What is the Splunk equivalent of grep? ›

The Splunk equivalent to a chain of grep s is a chain of searches. Like with Linux, the command after each pipe processes the results of the command before the pipe.

How do you use erex drops? ›

Usage instructions:

Dosage and directions for use: Put 30 drops in a small glass of water and drink 1 - 2 hours before intimacy. Only for oral use. Do not exceed the recommended dosage. Most effective as part of a healthy diet and lifestyle.
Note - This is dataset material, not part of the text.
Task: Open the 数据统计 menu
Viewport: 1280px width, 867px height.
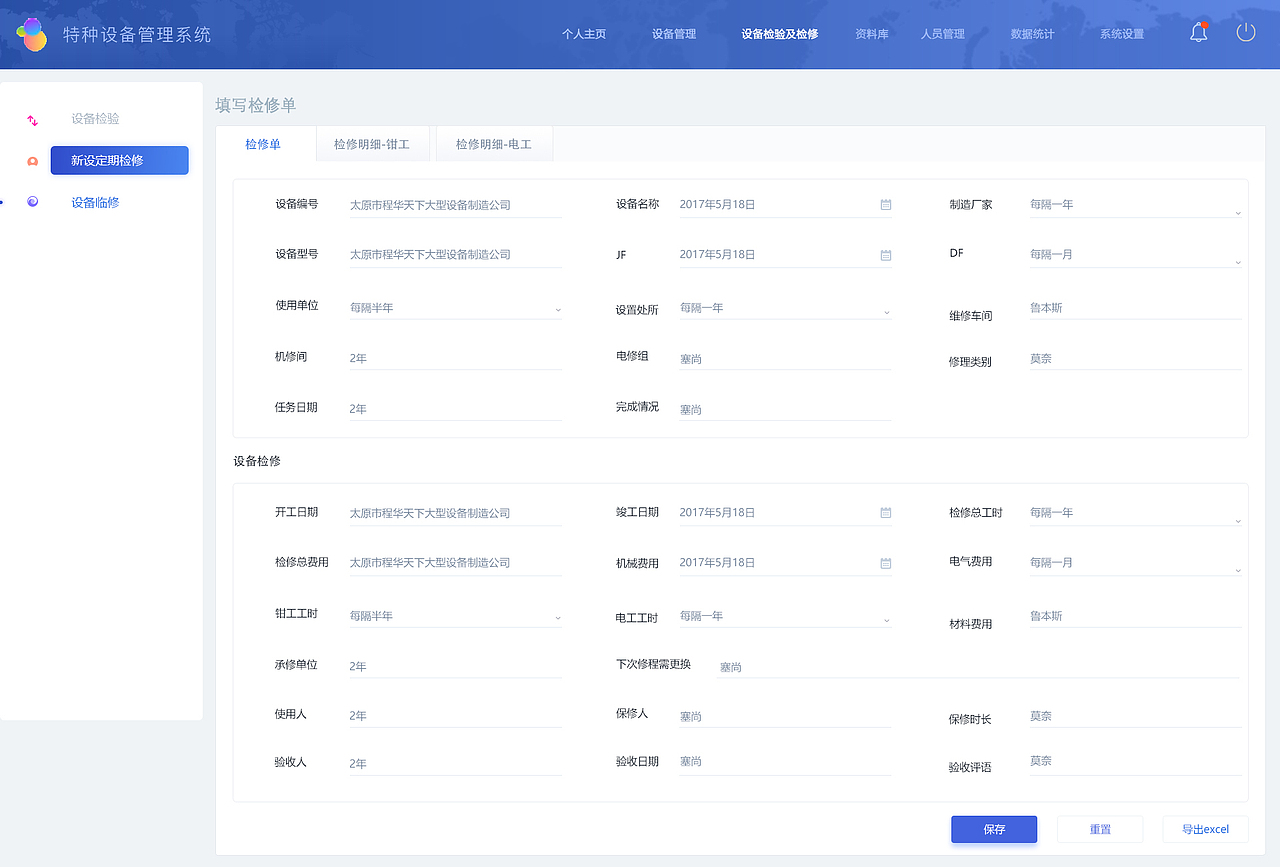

How do I use automatic lookups in Splunk? ›

  1. In Splunk Web, select Settings > Lookups.
  2. Under Actions for Automatic Lookups, click Add new.
  3. Select the Destination app.
  4. Give your automatic lookup a unique Name.
  5. Select the Lookup table that you want to use in your fields lookup.
Mar 29, 2024

How to get CPU utilization in Splunk? ›

CPU Usage by Instance

Click on any instance in the list to open the CPU Usage: Instance dashboard, where you can view detailed CPU usage information for that specific instance.

Top Articles
Latest Posts
Recommended Articles
Article information

Author: Gregorio Kreiger

Last Updated:

Views: 6216

Rating: 4.7 / 5 (77 voted)

Reviews: 84% of readers found this page helpful

Author information

Name: Gregorio Kreiger

Birthday: 1994-12-18

Address: 89212 Tracey Ramp, Sunside, MT 08453-0951

Phone: +9014805370218

Job: Customer Designer

Hobby: Mountain biking, Orienteering, Hiking, Sewing, Backpacking, Mushroom hunting, Backpacking

Introduction: My name is Gregorio Kreiger, I am a tender, brainy, enthusiastic, combative, agreeable, gentle, gentle person who loves writing and wants to share my knowledge and understanding with you.